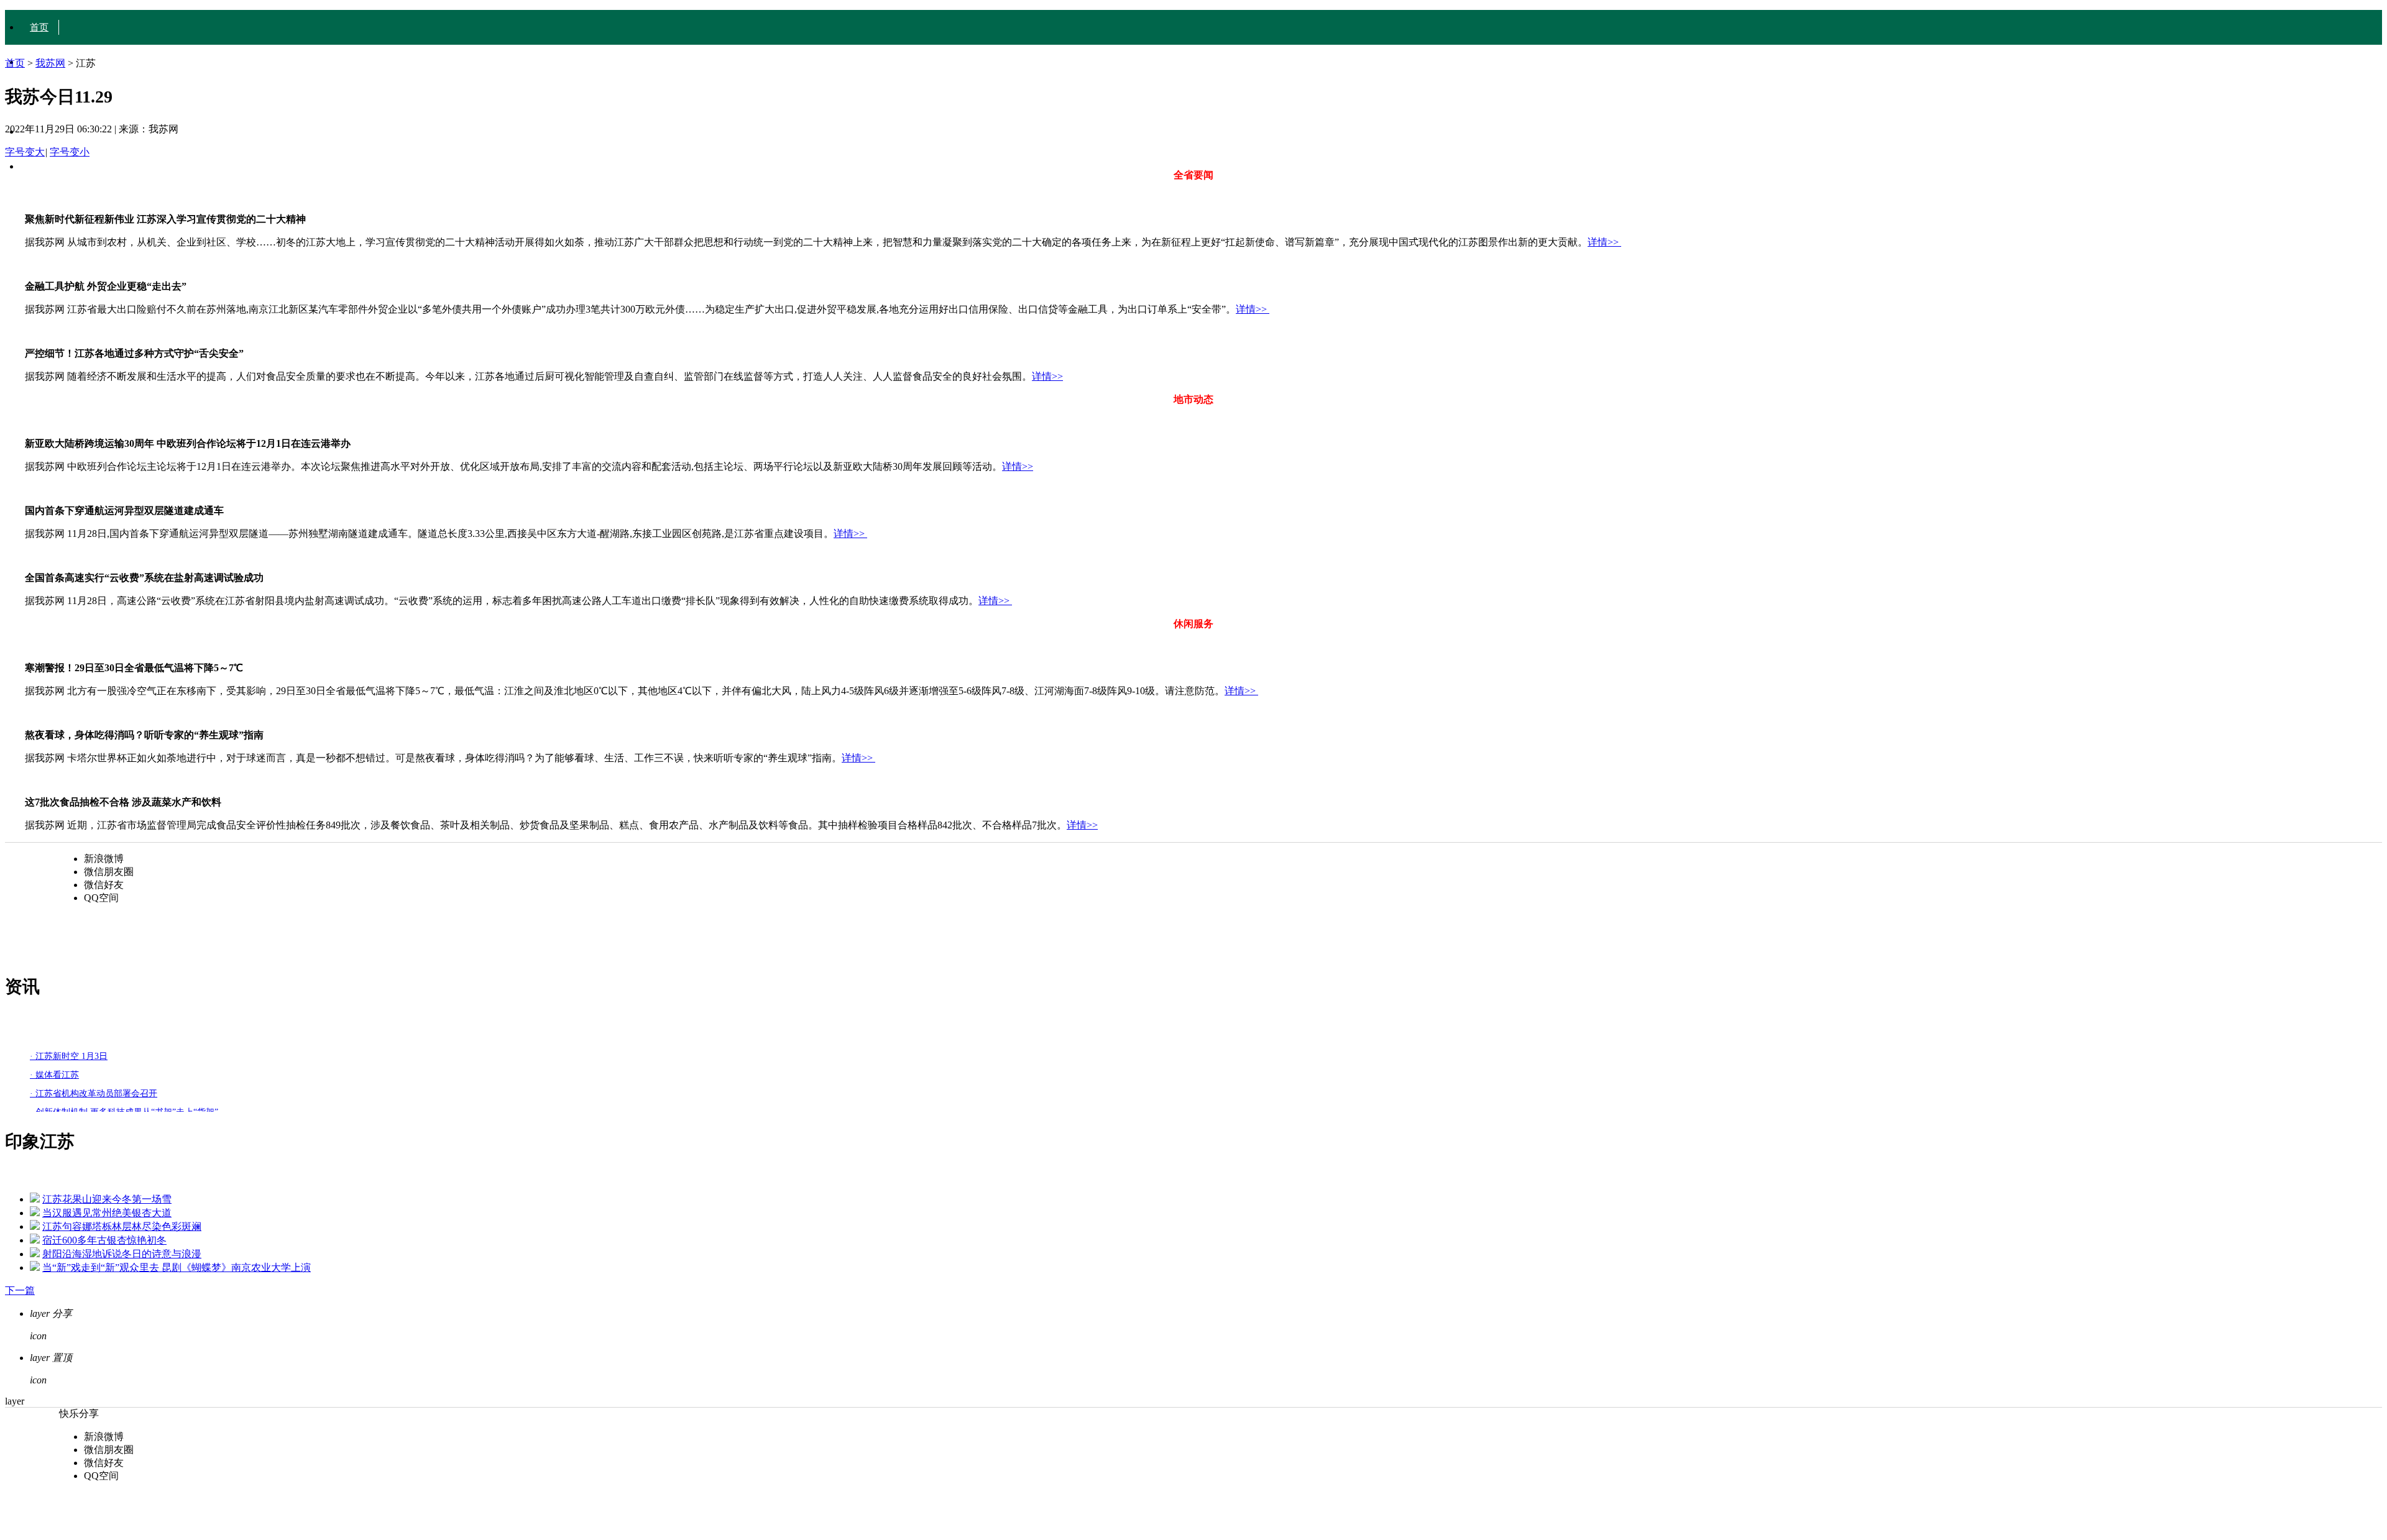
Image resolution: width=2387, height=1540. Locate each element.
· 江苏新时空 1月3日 (69, 1056)
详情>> (1604, 242)
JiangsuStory (55, 167)
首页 (39, 27)
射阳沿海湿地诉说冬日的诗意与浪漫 (121, 1254)
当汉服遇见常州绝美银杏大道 (107, 1213)
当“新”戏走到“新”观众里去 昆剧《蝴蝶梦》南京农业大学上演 (176, 1267)
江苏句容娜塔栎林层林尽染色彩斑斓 (121, 1226)
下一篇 (20, 1290)
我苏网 (50, 63)
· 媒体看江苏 (54, 1074)
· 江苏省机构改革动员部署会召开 (93, 1093)
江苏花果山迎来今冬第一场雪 (107, 1199)
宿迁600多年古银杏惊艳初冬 (104, 1240)
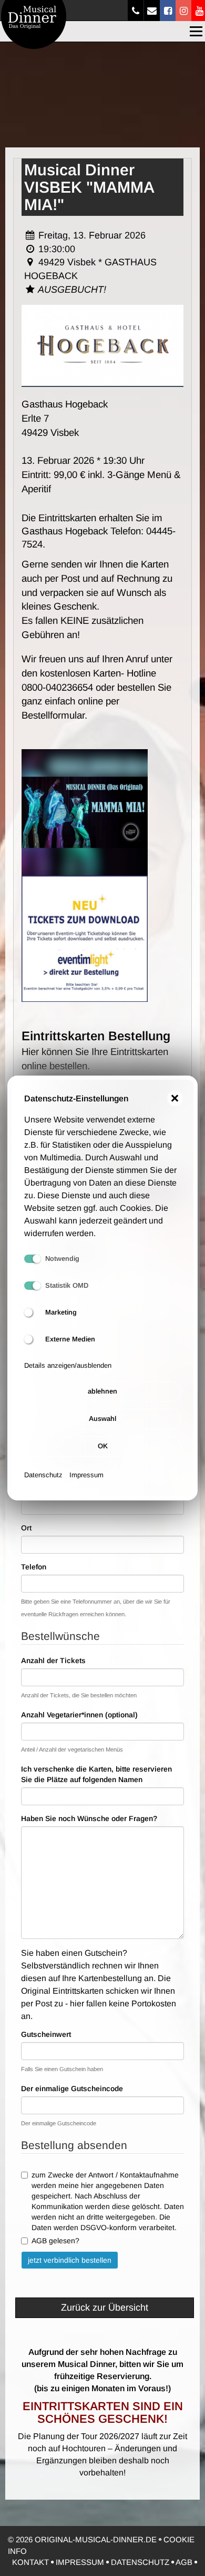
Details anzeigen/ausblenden (67, 1365)
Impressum (86, 1475)
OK (103, 1446)
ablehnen (102, 1391)
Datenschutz (43, 1475)
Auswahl (102, 1419)
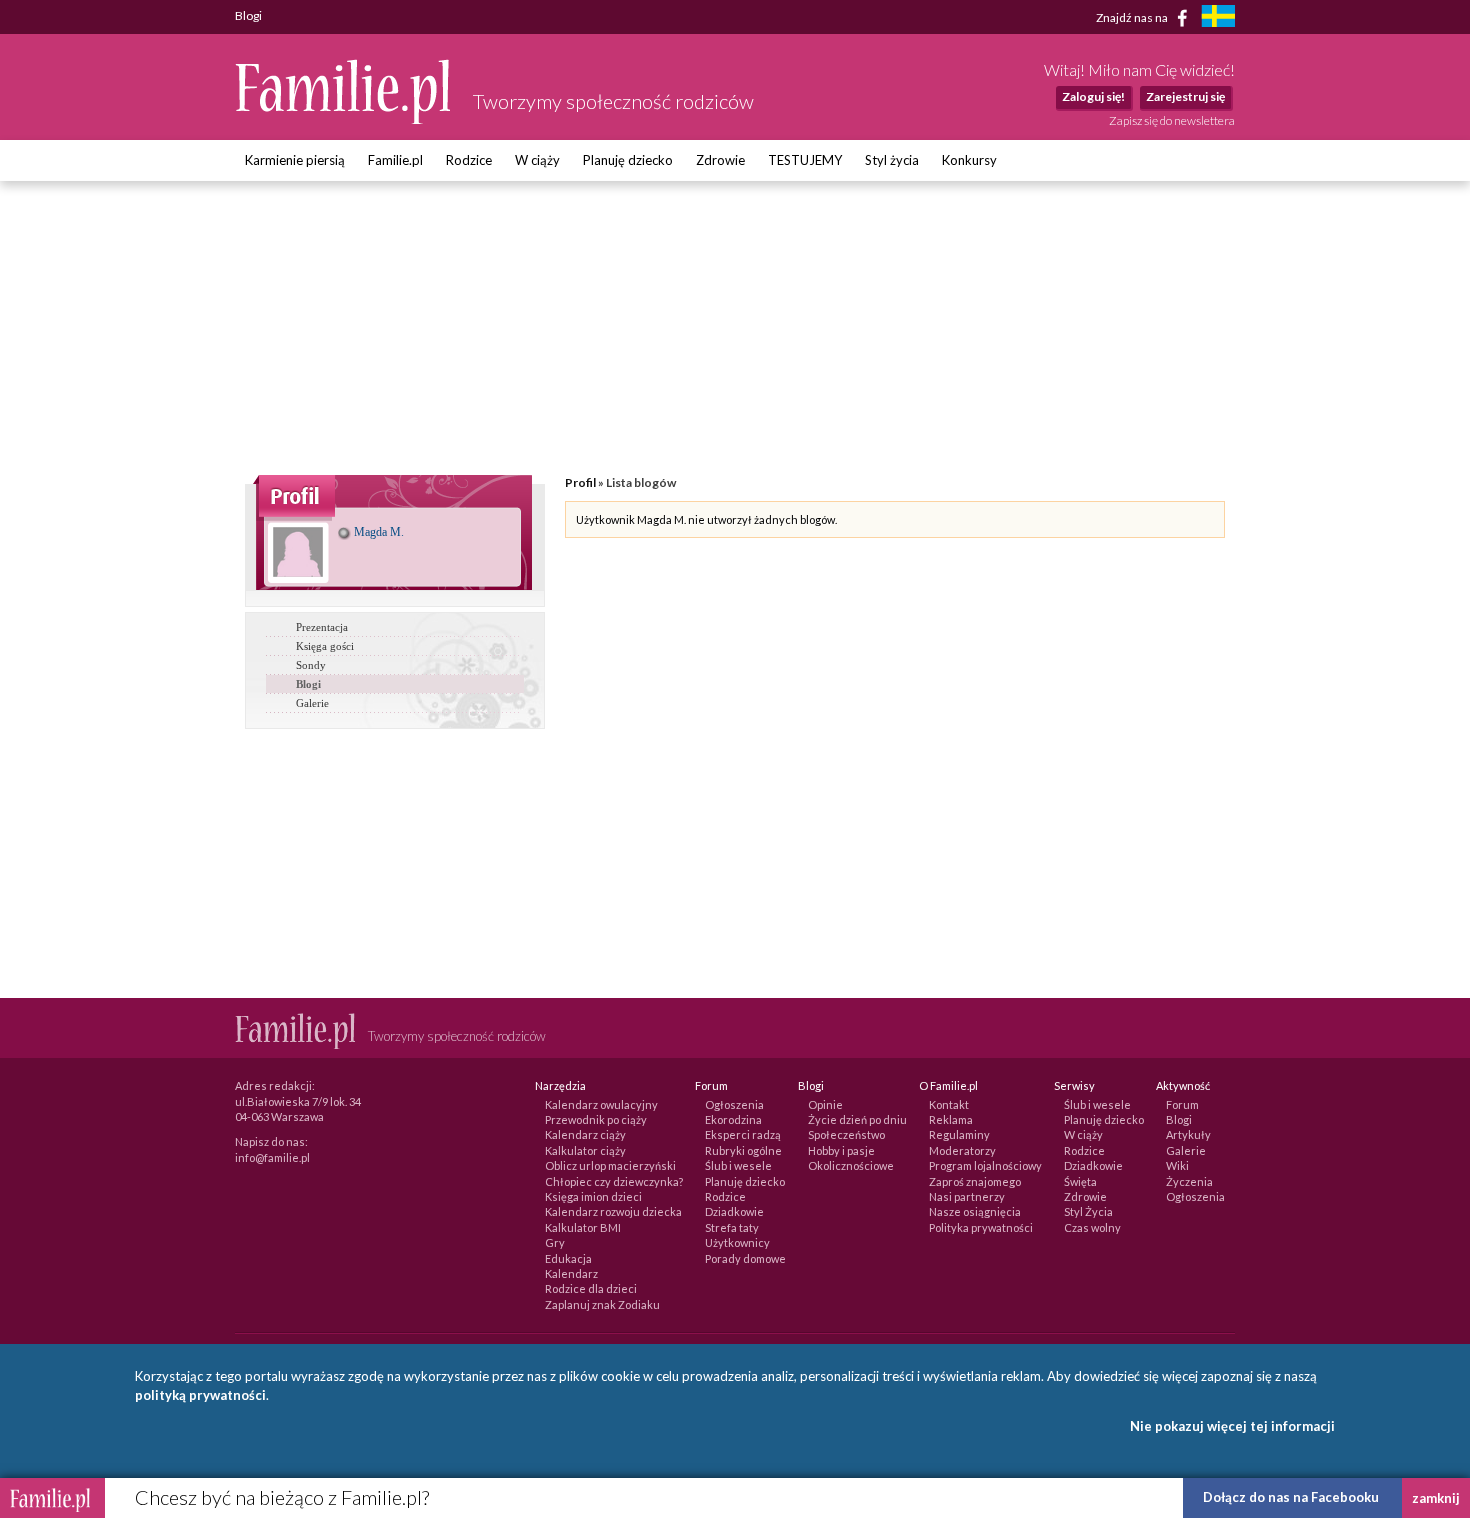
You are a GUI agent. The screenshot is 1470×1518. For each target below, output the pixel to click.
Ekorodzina (733, 1119)
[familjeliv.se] (1218, 18)
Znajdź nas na (1133, 16)
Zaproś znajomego (975, 1181)
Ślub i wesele (738, 1165)
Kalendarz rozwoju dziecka (613, 1211)
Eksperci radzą (743, 1134)
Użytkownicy (737, 1242)
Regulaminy (959, 1134)
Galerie (312, 703)
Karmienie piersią (295, 160)
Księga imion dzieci (593, 1196)
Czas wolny (1092, 1227)
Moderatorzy (962, 1150)
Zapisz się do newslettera (1172, 120)
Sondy (311, 665)
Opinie (825, 1104)
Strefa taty (732, 1227)
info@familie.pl (272, 1157)
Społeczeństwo (846, 1134)
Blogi (308, 684)
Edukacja (568, 1258)
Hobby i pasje (841, 1150)
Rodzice (469, 160)
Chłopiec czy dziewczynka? (614, 1181)
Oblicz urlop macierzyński (610, 1165)
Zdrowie (720, 160)
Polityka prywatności (981, 1227)
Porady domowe (745, 1258)
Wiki (1177, 1165)
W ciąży (537, 160)
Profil (580, 482)
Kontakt (949, 1104)
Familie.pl (395, 160)
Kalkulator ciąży (585, 1150)
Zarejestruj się (1185, 96)
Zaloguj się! (1093, 96)
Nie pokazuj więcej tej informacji (1232, 1426)
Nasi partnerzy (967, 1196)
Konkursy (969, 160)
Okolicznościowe (851, 1165)
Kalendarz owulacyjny (601, 1104)
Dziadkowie (734, 1211)
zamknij (1436, 1498)
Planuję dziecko (628, 160)
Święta (1080, 1181)
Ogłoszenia (734, 1104)
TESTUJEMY (805, 160)
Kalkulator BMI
━━━━━━
What you need to do |
Copy the listing over exactly, skipping the pictures it holds.

Response for this exercise |
Image resolution: width=2387, height=1540. Locate each element.
· 江苏新时空 1月3日 (69, 1056)
详情>> (1604, 242)
JiangsuStory (55, 167)
首页 (39, 27)
射阳沿海湿地诉说冬日的诗意与浪漫 (121, 1254)
当汉服遇见常州绝美银杏大道 (107, 1213)
当“新”戏走到“新”观众里去 昆剧《蝴蝶梦》南京农业大学上演 (176, 1267)
江苏句容娜塔栎林层林尽染色彩斑斓 (121, 1226)
下一篇 (20, 1290)
我苏网 (50, 63)
· 媒体看江苏 (54, 1074)
· 江苏省机构改革动员部署会召开 (93, 1093)
江苏花果山迎来今冬第一场雪 (107, 1199)
宿迁600多年古银杏惊艳初冬 (104, 1240)
Details anzeigen/ausblenden (67, 1365)
Impressum (86, 1475)
OK (103, 1446)
ablehnen (102, 1391)
Datenschutz (43, 1475)
Auswahl (102, 1419)
You are a GUI agent. The screenshot is 1470×1518. For each target below, output the pixel to click.
Ekorodzina (733, 1119)
[familjeliv.se] (1218, 18)
Znajdź nas na (1133, 16)
Zaproś znajomego (975, 1181)
Ślub i wesele (738, 1165)
Kalendarz rozwoju dziecka (613, 1211)
Eksperci radzą (743, 1134)
Użytkownicy (737, 1242)
Regulaminy (959, 1134)
Galerie (312, 703)
Karmienie piersią (295, 160)
Księga imion dzieci (593, 1196)
Czas wolny (1092, 1227)
Moderatorzy (962, 1150)
Zapisz się do newslettera (1172, 120)
Sondy (311, 665)
Opinie (825, 1104)
Strefa taty (732, 1227)
info@familie.pl (272, 1157)
Społeczeństwo (846, 1134)
Blogi (308, 684)
Edukacja (568, 1258)
Hobby i pasje (841, 1150)
Rodzice (469, 160)
Chłopiec czy dziewczynka? (614, 1181)
Oblicz urlop macierzyński (610, 1165)
Zdrowie (720, 160)
Polityka prywatności (981, 1227)
Porady domowe (745, 1258)
Wiki (1177, 1165)
W ciąży (537, 160)
Profil (580, 482)
Kontakt (949, 1104)
Familie.pl (395, 160)
Kalkulator ciąży (585, 1150)
Zarejestruj się (1185, 96)
Zaloguj się! (1093, 96)
Nie pokazuj więcej tej informacji (1232, 1426)
Nasi partnerzy (967, 1196)
Konkursy (969, 160)
Okolicznościowe (851, 1165)
Kalendarz owulacyjny (601, 1104)
Dziadkowie (734, 1211)
zamknij (1436, 1498)
Planuję dziecko (628, 160)
Święta (1080, 1181)
Ogłoszenia (734, 1104)
TESTUJEMY (805, 160)
Kalkulator BMI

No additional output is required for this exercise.